* _Written exercise_: Turn the records into a JSON list of strings, with one string for each line and blank lines omitted.

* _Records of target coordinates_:
-- begin --

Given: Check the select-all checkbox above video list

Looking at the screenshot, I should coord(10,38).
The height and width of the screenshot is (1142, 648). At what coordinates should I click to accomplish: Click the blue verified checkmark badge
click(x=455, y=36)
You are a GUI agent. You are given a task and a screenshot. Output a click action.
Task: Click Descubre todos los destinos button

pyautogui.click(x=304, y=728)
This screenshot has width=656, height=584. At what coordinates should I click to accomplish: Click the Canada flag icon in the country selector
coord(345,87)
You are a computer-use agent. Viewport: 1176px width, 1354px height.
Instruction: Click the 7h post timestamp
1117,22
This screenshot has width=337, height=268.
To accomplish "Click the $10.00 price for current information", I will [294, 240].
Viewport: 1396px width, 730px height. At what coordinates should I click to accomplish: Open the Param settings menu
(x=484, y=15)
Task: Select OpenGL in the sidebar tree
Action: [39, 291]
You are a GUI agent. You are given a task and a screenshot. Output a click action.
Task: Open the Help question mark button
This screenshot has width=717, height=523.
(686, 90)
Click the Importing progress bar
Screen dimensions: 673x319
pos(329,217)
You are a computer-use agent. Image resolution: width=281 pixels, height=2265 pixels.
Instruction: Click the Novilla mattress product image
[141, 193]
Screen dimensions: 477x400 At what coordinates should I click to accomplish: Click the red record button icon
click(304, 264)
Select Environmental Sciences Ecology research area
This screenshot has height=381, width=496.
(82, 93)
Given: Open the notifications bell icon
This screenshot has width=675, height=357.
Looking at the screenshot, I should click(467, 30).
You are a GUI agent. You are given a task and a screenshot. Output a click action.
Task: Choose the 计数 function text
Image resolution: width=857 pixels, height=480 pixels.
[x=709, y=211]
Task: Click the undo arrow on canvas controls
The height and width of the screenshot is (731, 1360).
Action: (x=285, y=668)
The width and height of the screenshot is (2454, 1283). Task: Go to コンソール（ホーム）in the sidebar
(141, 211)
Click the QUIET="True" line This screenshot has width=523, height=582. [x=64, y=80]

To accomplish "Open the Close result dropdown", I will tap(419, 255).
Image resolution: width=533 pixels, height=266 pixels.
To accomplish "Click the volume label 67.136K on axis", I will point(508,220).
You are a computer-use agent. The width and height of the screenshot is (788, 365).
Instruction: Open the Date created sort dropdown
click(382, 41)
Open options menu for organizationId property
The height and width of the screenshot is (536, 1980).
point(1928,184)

-- end --

* _Right answer_:
[
  "Given: Check the select-all checkbox above video list",
  "Looking at the screenshot, I should coord(10,38).",
  "The height and width of the screenshot is (1142, 648). At what coordinates should I click to accomplish: Click the blue verified checkmark badge",
  "click(x=455, y=36)",
  "You are a GUI agent. You are given a task and a screenshot. Output a click action.",
  "Task: Click Descubre todos los destinos button",
  "pyautogui.click(x=304, y=728)",
  "This screenshot has width=656, height=584. At what coordinates should I click to accomplish: Click the Canada flag icon in the country selector",
  "coord(345,87)",
  "You are a computer-use agent. Viewport: 1176px width, 1354px height.",
  "Instruction: Click the 7h post timestamp",
  "1117,22",
  "This screenshot has width=337, height=268.",
  "To accomplish \"Click the $10.00 price for current information\", I will [294, 240].",
  "Viewport: 1396px width, 730px height. At what coordinates should I click to accomplish: Open the Param settings menu",
  "(x=484, y=15)",
  "Task: Select OpenGL in the sidebar tree",
  "Action: [39, 291]",
  "You are a GUI agent. You are given a task and a screenshot. Output a click action.",
  "Task: Open the Help question mark button",
  "This screenshot has width=717, height=523.",
  "(686, 90)",
  "Click the Importing progress bar",
  "Screen dimensions: 673x319",
  "pos(329,217)",
  "You are a computer-use agent. Image resolution: width=281 pixels, height=2265 pixels.",
  "Instruction: Click the Novilla mattress product image",
  "[141, 193]",
  "Screen dimensions: 477x400 At what coordinates should I click to accomplish: Click the red record button icon",
  "click(304, 264)",
  "Select Environmental Sciences Ecology research area",
  "This screenshot has height=381, width=496.",
  "(82, 93)",
  "Given: Open the notifications bell icon",
  "This screenshot has width=675, height=357.",
  "Looking at the screenshot, I should click(467, 30).",
  "You are a GUI agent. You are given a task and a screenshot. Output a click action.",
  "Task: Choose the 计数 function text",
  "Image resolution: width=857 pixels, height=480 pixels.",
  "[x=709, y=211]",
  "Task: Click the undo arrow on canvas controls",
  "The height and width of the screenshot is (731, 1360).",
  "Action: (x=285, y=668)",
  "The width and height of the screenshot is (2454, 1283). Task: Go to コンソール（ホーム）in the sidebar",
  "(141, 211)",
  "Click the QUIET=\"True\" line This screenshot has width=523, height=582. [x=64, y=80]",
  "To accomplish \"Open the Close result dropdown\", I will tap(419, 255).",
  "Image resolution: width=533 pixels, height=266 pixels.",
  "To accomplish \"Click the volume label 67.136K on axis\", I will point(508,220).",
  "You are a computer-use agent. The width and height of the screenshot is (788, 365).",
  "Instruction: Open the Date created sort dropdown",
  "click(382, 41)",
  "Open options menu for organizationId property",
  "The height and width of the screenshot is (536, 1980).",
  "point(1928,184)"
]